Seis puntos de ventaja con respecto al Atlético. Los números parecen disipar cualquier atisbo de dramatismo. Pese a su tropiezo frente al Real Madrid mantiene una cómoda ventaja en la clasificación: seis puntos respecto al Atlético, segundo en la tabla; y siete frente al conjunto de Zidane, que ocupa la tercera posición. No hay precedentes de un equipo que hubiese dilapidado una renta tan abultada a siete jornadas de cerrar el campeonato. El Barça tendría que perder en esos siete encuentros tantos partidos como los que ha perdido hasta la fecha para que sus dos perseguidores tuviesen opciones de conquistar el título. Por lo que todo apunta que las vitrinas y Canaletas pueden respirar tranquilos.

Exigencia física

Respondió con equipos de máximo desgaste. Una de las cosas que se le reprocha al Barça del clásico es que se hubiese caído físicamente. El Madrid, incluso con diez, tenía más gasolina. Sin embargo, hasta la fecha, el Barcelona había respondido de forma eficaz incluso contra equipos que le plantearon encuentros de máximo desgaste. El Arsenal, por ejemplo, fue uno de ellos. Y el Barça se graduó con nota.

Un tridente mágico

Messi recupera los guarismos de sus mejores años. Hasta que Cristiano anotó el segundo gol, el Barça había pasado treinta y nueve partidos sin perder. Una cifra escandalosa. Buena parte de culpa en que se hubiese llegado hasta ese dato es de los tres jugadores que forman su ataque: Neymar, Luis Suárez y Messi, que después de la lesión que lo mantuvo apartado del césped durante dos meses a finales del año pasado ha recuperado los guarismos de sus temporadas más devastadoras. La incidencia en el juego del argentino no tiene parangón.
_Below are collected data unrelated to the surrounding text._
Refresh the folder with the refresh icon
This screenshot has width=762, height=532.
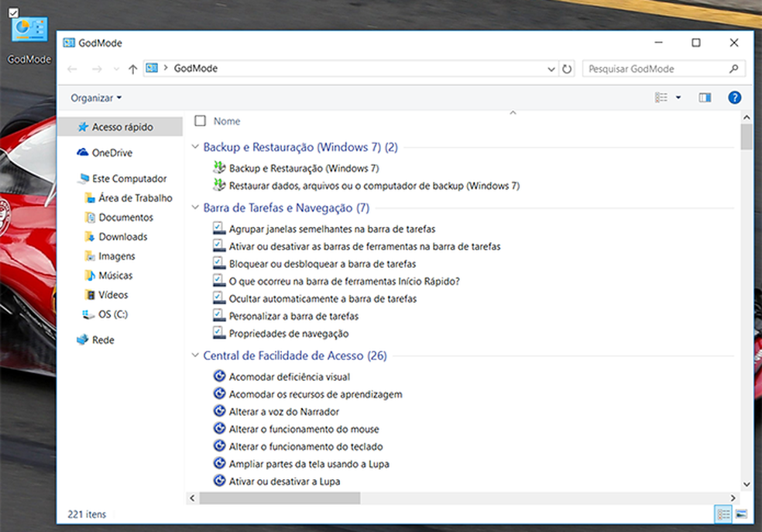(567, 68)
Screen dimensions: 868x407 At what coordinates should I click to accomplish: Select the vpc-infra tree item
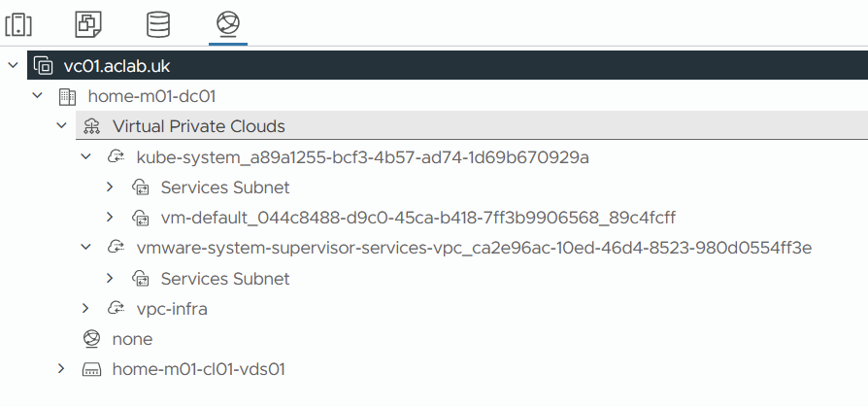tap(172, 309)
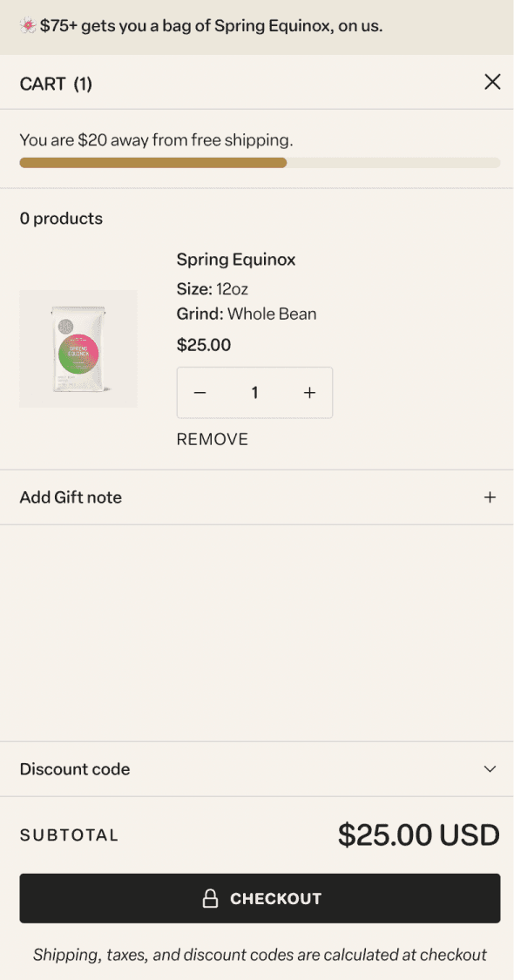Remove Spring Equinox from the cart
This screenshot has width=514, height=980.
[x=212, y=439]
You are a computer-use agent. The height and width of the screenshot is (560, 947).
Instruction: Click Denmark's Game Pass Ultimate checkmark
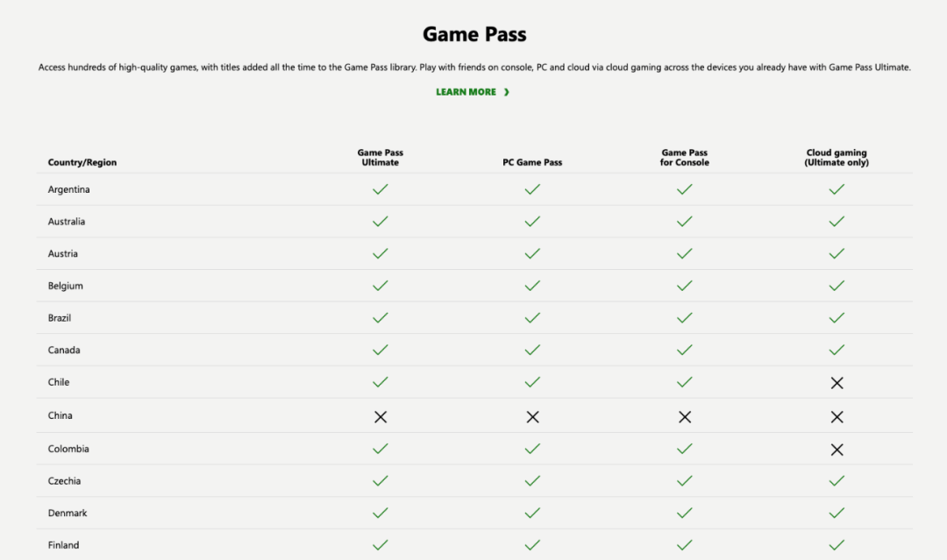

Quizás el Barça acusó demasiado que los tres hubiesen viajado a Sudamérica con sus selecciones poco antes del clásico. No era la mejor forma de prepararse para el trance.

El fin de ciclo

Una profecía que ni siquiera se cumplió con Martino. El adiós del Barça como gran equipo dominador del fútbol mundial ya se ha anunciado varias veces. Entre ellas, la que pareció tomar cuerpo fue cuando al Tata Martino le tocó entrenarlo. Pero el Barça supo volver.